The Corporate Internal Audit

The Corporate Internal Audit (CIA), composed of one manager and directly reporting to the Representative Director, is responsible for audits of all departments. The CIA conducts audits on the basis of the annual audit plan and submits a report summarizing the results of internal audits to the Representative Director. The CIA then encourages improvement by sharing the report with an audited department. The audited department prepares improvement plans without delay and applies to its operation.

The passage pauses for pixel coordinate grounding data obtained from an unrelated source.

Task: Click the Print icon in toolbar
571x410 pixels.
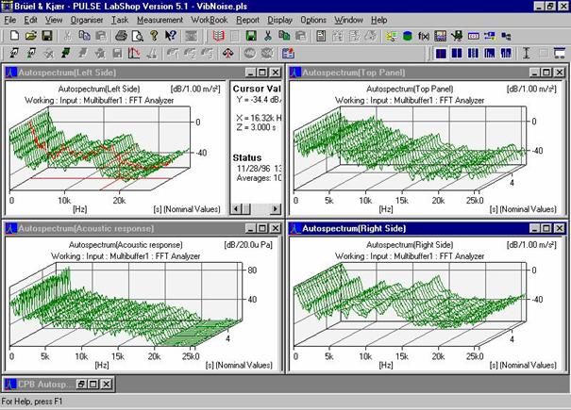Action: (x=121, y=36)
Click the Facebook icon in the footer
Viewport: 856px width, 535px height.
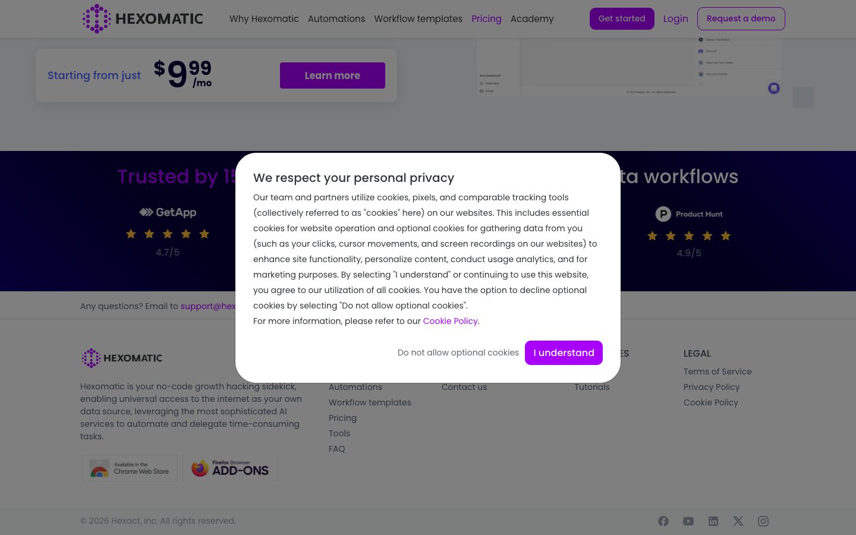[x=663, y=521]
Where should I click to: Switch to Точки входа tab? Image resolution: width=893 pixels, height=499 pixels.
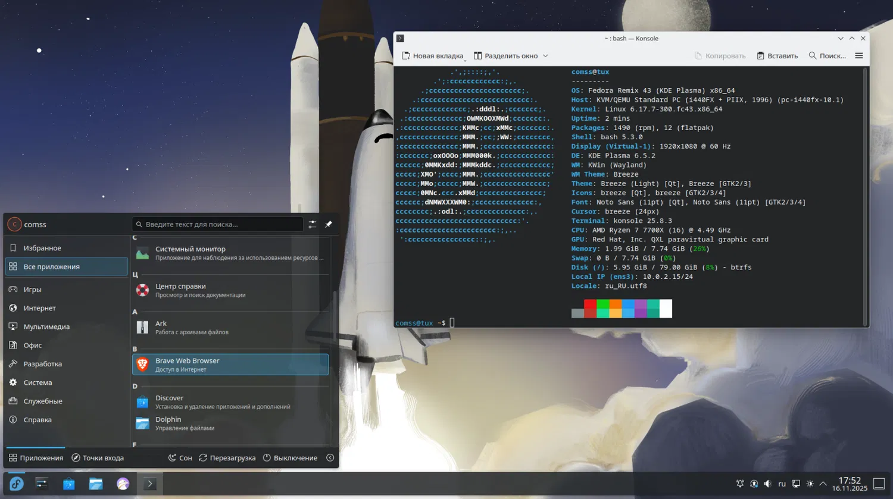(98, 458)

The Corporate Strategy Committee

The Corporate Strategy Committee, consisted of the Representative Director and the Corporate Officers, is an advisory board to support the work of the Representative Director and to provide a forum for focused discussions on management topics. It meets weekly and, if necessary, holds ad hoc meetings in support of quick and appropriate decision making.

The Compliance Committee

The Compliance Committee is composed of the Corporate Officers including the Representative Director , the Personnel Director, the Head of Audit Office and the Legal Director. It establishes compliance rules and as a rule meets once every six months. The Committee's main activities are to create a compliance regime, draft and maintain the compliance program, monitor the company's compliance with all laws and regulations, and implement compliance education and training for employees.

The Risk Management Comittee

The members of the Risk Management Committee are the Corporate Officers including the Representative Director. The Committee is comprised of the corporate officers and makes decisions related to risk management and risk management rules. It meets once every six months. This Committee anticipates compliance risk, rumor/reputation risk, operational risk, disaster risk and others and evaluates, responds to, manages, and provides information regarding these risks. The Committee considers policies and plans for responding to risks that would have a large impact on the company and diligently works to reduce the effect of all anticipated risks.

The Auditing Department and The Accounting Firm

Furthermore, the Audit and Supervisory Committee , the Corporate Internal Audit(CIT) and our independent accounting auditor closely coordinate information-sharing in order to conduct their audit effectively and efficiently. The independent accounting auditor provides on audit reports and quarterly review reports.

RaQualia has selected the firm of Ernst & Young ShinNihon LLC to serve as our independent accounting auditor. We consistently ensure that the auditing work is performed in a fair and impartial way, and we strive to provide fair and appropriate management and financial information.